Webhooks in sanctions.io
Webhooks in sanctions.io empower your applications to receive real-time notifications about various events, such as batch screening results or account updates. To start receiving webhook events, register your webhook endpoint.
Use Case Example: You might want to receive notifications for batch_query-processed events.
When an event occurs, sanctions.io generates a webhook-event object, which is then sent to your registered webhook endpoint.
Example 1: A search_result-processed event is triggered when a new search is completed. Example 2: For a new BatchQuery, multiple search_result-processed events and a final batch_query-processed event will be triggered.
All webhook-event objects share a common structure:
- object_type
- action
- data: The complete data payload related to the object
object_type | actions | Allows Sandbox | Description |
api_token | created, deleted, updated | No | Token lifecycle events |
batch_query | processed | Yes | BatchQuery processing completion |
search_result | processed | Yes | Individual search completion |
company | updated | No | Company data updates |
company_config | updated | No | Configuration updates |
Note: More webhook actions will be added in the future.
Your webhook endpoint should:
- Handle HTTPS POST requests with a JSON payload 'application/json'
- Return a 2xx response quickly.
- Include any required tokens or security measures in the URL.

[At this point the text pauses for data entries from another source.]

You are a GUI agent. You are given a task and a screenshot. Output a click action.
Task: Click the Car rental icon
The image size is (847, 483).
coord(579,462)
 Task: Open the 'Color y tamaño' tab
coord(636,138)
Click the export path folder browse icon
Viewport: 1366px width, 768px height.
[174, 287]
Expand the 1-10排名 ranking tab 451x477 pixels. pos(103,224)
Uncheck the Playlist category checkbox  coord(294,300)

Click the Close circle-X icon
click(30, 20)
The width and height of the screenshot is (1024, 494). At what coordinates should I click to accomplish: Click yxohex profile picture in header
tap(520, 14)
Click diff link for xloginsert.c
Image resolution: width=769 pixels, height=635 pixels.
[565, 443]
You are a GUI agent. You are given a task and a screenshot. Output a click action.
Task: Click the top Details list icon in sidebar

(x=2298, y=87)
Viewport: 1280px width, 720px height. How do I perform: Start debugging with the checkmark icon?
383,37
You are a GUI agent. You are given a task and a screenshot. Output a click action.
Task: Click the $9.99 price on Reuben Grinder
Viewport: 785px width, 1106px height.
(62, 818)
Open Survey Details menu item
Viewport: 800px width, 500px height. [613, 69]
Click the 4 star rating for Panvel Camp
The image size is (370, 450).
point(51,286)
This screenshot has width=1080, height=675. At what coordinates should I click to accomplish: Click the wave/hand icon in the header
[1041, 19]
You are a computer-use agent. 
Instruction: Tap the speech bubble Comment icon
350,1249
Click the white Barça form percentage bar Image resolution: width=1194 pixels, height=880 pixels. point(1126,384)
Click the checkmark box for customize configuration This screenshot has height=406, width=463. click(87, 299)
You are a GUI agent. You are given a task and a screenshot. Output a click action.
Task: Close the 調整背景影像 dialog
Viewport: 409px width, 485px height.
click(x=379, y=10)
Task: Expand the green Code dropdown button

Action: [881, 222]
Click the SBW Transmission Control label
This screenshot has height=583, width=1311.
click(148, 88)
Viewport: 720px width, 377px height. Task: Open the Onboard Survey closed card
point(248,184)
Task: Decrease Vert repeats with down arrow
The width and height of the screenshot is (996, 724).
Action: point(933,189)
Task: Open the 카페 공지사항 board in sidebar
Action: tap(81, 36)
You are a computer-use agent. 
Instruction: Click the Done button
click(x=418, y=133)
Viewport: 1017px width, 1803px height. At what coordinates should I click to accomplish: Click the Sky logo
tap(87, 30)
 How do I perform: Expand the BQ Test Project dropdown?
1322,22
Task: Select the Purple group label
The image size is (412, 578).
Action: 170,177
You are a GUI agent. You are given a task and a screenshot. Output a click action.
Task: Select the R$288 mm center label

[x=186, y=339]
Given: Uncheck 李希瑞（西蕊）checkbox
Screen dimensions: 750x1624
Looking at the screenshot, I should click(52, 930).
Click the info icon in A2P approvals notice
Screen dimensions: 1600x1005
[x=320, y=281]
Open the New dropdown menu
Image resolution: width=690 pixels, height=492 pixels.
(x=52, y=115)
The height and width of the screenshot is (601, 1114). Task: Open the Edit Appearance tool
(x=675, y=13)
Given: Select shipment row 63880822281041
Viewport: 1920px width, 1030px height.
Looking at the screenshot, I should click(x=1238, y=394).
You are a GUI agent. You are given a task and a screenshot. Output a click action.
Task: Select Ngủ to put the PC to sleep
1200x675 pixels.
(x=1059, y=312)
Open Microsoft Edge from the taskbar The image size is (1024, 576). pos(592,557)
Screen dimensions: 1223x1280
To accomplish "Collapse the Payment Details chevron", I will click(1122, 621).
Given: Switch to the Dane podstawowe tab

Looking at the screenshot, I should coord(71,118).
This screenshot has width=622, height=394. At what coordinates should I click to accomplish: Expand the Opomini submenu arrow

Example: https://descentllc.com/sanctions-webhook?token=this-token
Note: We cannot accommodate special cases like unique headers or payload types.
sanctions.io will send the following security headers to your endpoint:
- x-sanctions-origin
- x-sanctions-api-token: An obfuscated version of your default token
- x-sanctions-sandbox: Set when the event is triggered by a sandbox token
Events triggered by sandbox tokens will be sent to sandbox_webhook_url instead of the production webhook_url.
Note: You can differentiate between sandbox and production events using the x-sanctions-sandbox header.